0:27 I have a date range, I have fuel type summary, I have class summary, I have the transmission so I have additional columns that I
0:39 will use for the analysis. First thing I'm going to do is show you how to set a style when you set a style.
0:47 Nothing is apparent yet. But let's go ahead and do our famous histogram and we're going to start that using a dis plot and now we have the history
0:57 graham. If you want to see what the styles do, let's change this to white grid and we'll rerun it and you can see that.
1:08 Now it's a white background. So I'm gonna stick with dark grid but you can use whatever one you want for your own visualization.
1:18 I'm gonna go ahead and restart and run all again just to get us all on the same page. Okay now let's go through a little bit more about how this
1:28 dis plot works. So I'm going to copy this. And really the best practice is to say that data equals DF. And then I can specify the kind.
1:40 So let's specify that we want to do a KDE. And now we'll get that smooth kernel density estimate.
1:52 Another one that's kind of interesting to do is the empirical cumulative density function. And this just tells you that at,
2:06 let's say around 22 MPG, that's around 80% of the samples fall into that range or less. And then to get in that nineties,
2:19 you've got to go up to call it 40 or so. So this can be useful to see what that that total trend looks like.
2:26 One of the other plots that we talked about was a rug plot. So let's just do a KDE and rug equals true. And now we have this rug plot at the bottom.
2:39 So as you can see the displot allows you to do many different kinds of plots by specifying the kind and other parameters.
2:50 Now, let's talk a little bit about, remember I talked about figure and axes levels plotting in seaborn. So I'm gonna bring back up a histogram.
3:01 But this time I'm going to use hist plot. You'll see a hissed a gram that looks not that dissimilar from our displot.
3:13 And now I'm gonna zoom back out a little bit. So you can see them both. I realize it will be a little bit smaller,
3:18 but I want to show that both plots are essentially the same. This one is taller and this one is wider.

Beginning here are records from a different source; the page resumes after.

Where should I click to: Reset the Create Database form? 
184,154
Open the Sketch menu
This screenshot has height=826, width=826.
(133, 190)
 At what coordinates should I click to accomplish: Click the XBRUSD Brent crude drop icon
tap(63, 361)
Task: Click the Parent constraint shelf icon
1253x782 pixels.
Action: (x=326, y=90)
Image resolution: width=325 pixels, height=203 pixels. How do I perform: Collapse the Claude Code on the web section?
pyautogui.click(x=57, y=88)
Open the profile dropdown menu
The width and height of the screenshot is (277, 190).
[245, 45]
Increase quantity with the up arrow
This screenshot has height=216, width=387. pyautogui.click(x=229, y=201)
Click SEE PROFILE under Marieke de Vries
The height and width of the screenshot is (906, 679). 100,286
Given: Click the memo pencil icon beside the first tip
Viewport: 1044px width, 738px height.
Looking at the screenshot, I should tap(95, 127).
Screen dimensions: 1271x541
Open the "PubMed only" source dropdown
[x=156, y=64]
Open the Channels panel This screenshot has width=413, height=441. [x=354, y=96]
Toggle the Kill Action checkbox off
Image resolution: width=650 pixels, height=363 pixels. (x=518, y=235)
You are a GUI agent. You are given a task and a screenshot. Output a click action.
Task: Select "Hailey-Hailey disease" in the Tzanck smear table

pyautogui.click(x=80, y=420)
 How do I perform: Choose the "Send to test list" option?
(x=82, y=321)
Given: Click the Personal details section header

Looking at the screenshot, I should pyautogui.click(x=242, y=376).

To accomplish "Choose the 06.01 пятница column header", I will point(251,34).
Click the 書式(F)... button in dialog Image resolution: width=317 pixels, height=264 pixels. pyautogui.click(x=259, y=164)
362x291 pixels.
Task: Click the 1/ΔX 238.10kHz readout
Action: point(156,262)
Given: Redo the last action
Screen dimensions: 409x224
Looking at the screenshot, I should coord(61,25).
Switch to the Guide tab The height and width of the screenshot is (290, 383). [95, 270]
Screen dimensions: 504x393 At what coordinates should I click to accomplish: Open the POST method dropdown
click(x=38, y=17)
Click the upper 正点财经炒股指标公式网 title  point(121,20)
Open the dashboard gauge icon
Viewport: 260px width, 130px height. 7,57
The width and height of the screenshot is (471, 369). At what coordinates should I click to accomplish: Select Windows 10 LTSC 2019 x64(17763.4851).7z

3:26 But the interesting aspect I wanted to point out is that you can see that this is an axes subplot and this is a Seaborn object.
3:36 If I actually just write type around this to tell us what type it returns, see how it returns a matplotlib,
3:44 axes here, it returns a Seaborn facet grid object. So this is the distinction where behind the scenes,
3:56 the displot actually is using a lot of the same underlying code as the hist
4:02 plot, but it's returning it to a different type of object and we'll talk about
4:08 why we want to use that facet grid object that's returned to do more complex visualizations.